- Exercise details
Pictures are to be omitted, and every entry below is to be restated exactly.

━━━━━━━━━━━━━━━━

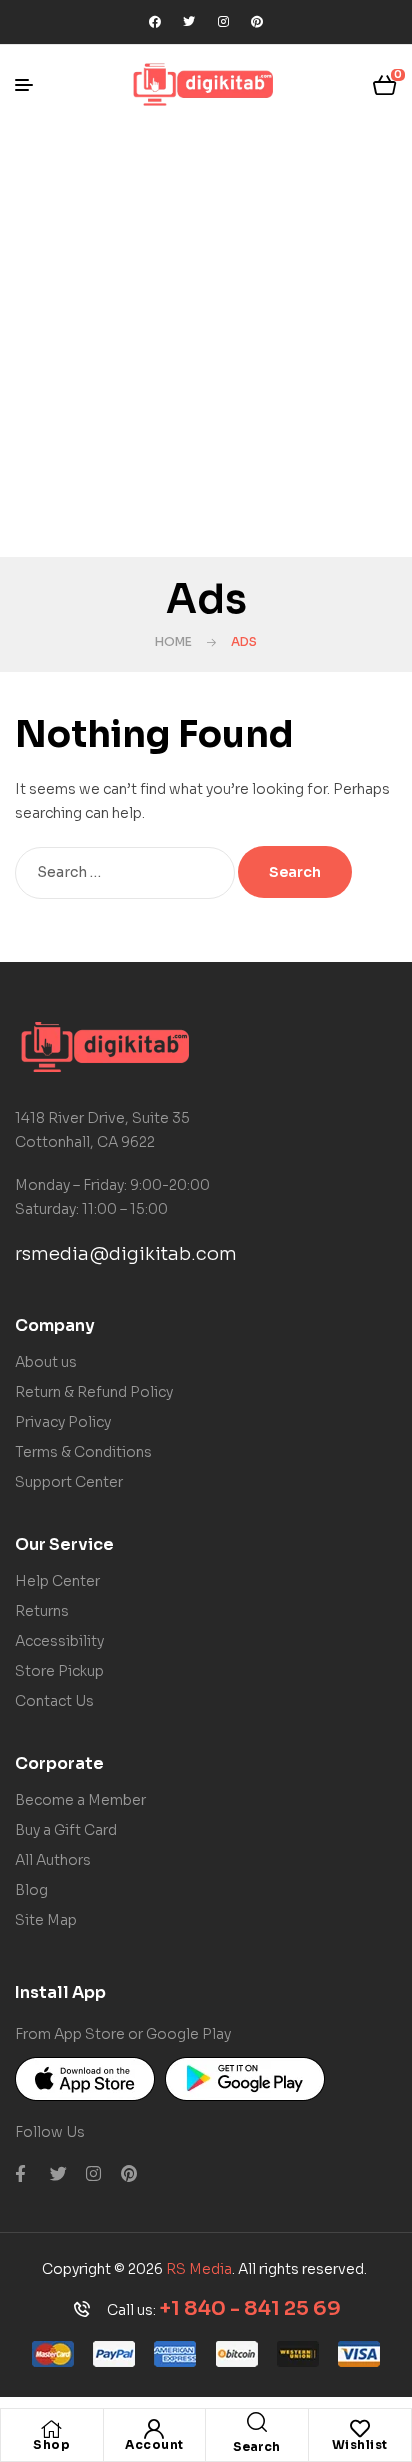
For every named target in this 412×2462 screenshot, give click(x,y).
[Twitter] (189, 22)
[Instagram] (223, 22)
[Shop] (52, 2429)
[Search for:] (126, 872)
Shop (51, 2444)
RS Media (199, 2269)
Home (173, 641)
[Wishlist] (360, 2429)
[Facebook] (155, 22)
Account (154, 2444)
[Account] (154, 2429)
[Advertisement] (206, 341)
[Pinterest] (257, 22)
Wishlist (360, 2444)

━━━━━━━━━━━━━━━━

- Solution to this problem
For every named target in this 412×2462 screenshot, give click(x,y).
[Twitter] (189, 22)
[Instagram] (223, 22)
[Shop] (52, 2429)
[Search for:] (126, 872)
Shop (51, 2444)
RS Media (199, 2269)
Home (173, 641)
[Wishlist] (360, 2429)
[Facebook] (155, 22)
Account (154, 2444)
[Account] (154, 2429)
[Advertisement] (206, 341)
[Pinterest] (257, 22)
Wishlist (360, 2444)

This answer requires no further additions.